Class A shares normally have an upfront sales commission of 3 to 5 percent of the amount invested. Some mutual fund companies allow investors to purchase Class A shares at net asset value (N.A.V.), meaning with no sales charge. Usually, these purchases must be in the amount of $1 million or more. In exchange for the elimination of the sales fee, most fund companies require investors who purchase Class A shares at N.A.V. to keep their money invested for at least one year to avoid an early redemption fee.

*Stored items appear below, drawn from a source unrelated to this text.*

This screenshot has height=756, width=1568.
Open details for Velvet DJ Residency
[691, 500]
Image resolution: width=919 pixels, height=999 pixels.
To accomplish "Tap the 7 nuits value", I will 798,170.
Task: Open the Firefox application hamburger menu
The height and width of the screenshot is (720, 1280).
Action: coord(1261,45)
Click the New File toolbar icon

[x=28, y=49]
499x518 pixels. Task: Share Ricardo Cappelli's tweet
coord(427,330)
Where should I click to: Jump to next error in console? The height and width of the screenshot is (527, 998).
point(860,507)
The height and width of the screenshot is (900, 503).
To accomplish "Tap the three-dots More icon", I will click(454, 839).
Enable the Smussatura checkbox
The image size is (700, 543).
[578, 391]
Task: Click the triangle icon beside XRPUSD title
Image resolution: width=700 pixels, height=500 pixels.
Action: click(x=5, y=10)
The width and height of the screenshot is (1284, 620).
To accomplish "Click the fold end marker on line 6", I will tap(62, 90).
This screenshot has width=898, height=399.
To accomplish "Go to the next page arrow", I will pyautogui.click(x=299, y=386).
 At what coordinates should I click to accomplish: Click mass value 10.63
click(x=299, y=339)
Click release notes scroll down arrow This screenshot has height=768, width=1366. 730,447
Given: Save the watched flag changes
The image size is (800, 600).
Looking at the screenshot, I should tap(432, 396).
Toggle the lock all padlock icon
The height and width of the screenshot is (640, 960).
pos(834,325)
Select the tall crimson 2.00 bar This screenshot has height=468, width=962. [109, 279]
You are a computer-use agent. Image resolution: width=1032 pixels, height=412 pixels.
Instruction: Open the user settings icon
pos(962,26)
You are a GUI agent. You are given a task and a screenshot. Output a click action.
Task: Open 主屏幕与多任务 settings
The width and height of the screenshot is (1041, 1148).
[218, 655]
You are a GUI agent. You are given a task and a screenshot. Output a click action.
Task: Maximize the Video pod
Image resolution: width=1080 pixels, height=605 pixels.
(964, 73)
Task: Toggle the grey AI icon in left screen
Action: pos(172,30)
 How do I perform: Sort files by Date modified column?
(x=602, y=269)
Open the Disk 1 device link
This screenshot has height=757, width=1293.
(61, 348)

Mutual Funds in IRA Accounts

If any mutual fund is purchased in an Individual Retirement Account (IRA), the Internal Revenue Service (IRS) may levy an early withdrawal fee if the funds are distributed from the IRA. Specifically, the IRS imposes a 10 percent early withdrawal penalty on most funds taken out of an IRA before the account holder reaches the age of 59 1/2. If you sell a mutual fund and take a cash distribution of the proceeds before you reach this minimum age, you may be subject to the IRS penalty, in addition to any sales charges levied by the fund company. Exceptions to this rule include distributions for higher education expenses, the first-time purchase of a home or due to disability.

Tax Penalties

If you sell mutual fund shares that you have held for one year or less, any gain you realize on your sale will be taxable at ordinary income tax rates, as opposed to the more favorable capital gains tax rates. As with all investments, those held for longer than one year are taxed at a top rate of 15 percent, as of 2010. If you are in a higher tax bracket, treating your mutual fund as a short-term investment could result in a substantial tax penalty.